Andrew Milner reflects on the debate at the heart of the AVPN 2022 conference that he recently attended in Bali
The Asian decade: it was on the AVPN’s 2022 conference masthead, it was proclaimed from the conference stage. Indonesia’s minister for creative economy and tourism, Sandiaga Uno, claimed that the rise of Asia was one of the unstoppable trends of our time. But what does it mean? What form might the Asian decade take, what are the factors for and against its achievement and what is philanthropy’s role in bringing it about?

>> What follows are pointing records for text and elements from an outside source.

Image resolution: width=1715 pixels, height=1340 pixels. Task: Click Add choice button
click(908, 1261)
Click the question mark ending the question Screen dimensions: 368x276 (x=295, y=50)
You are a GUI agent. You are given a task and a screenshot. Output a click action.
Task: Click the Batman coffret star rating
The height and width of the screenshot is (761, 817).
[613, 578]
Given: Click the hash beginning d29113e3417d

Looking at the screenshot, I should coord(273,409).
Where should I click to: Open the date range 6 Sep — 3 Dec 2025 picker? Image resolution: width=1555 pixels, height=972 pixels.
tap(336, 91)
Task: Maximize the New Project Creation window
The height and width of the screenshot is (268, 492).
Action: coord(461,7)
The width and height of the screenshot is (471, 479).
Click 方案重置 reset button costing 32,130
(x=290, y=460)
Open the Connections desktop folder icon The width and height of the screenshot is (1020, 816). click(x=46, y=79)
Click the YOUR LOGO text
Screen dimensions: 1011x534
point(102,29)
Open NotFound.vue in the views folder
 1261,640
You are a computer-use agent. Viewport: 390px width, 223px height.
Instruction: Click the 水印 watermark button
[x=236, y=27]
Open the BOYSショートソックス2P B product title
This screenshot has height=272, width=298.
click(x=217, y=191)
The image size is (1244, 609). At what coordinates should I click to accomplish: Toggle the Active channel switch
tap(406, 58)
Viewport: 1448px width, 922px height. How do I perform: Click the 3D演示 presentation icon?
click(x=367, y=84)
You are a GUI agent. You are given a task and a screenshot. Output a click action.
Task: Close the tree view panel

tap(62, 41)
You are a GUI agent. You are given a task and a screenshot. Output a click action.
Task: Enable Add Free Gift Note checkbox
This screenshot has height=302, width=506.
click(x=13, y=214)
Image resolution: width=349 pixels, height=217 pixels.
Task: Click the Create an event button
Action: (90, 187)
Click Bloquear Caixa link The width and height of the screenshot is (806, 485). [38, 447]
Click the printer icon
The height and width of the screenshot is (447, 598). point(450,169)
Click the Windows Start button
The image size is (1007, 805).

Let’s start with a working definition: Asia will take the lead not only in solving its own problems but also those that affect us globally. One thing in favour of the claim is Asia’s dynamism. The OECD notes that, ‘the region remains the most dynamic in the world’, but it also remarks that ‘new approaches are needed to better share the benefits of growth, improve well-being and achieve sustainable development goals’. Asia’s great diversity, too, will affect not only the degree to which countries recover after Covid and the amount of philanthropic capital available, but will also mean that progress is likely to be uneven across the region. Leaving aside the pandemic, inequalities in Asia are as stark as they are elsewhere. According to a 2018 report from UNESCAP, ‘China, Indonesia, Papua New Guinea and Singapore experienced sharp increases [in income inequality].’ While economic recovery is expected to continue, growth rates vary widely – from 7 per cent in the Philippines to -0.3 per cent in Myanmar.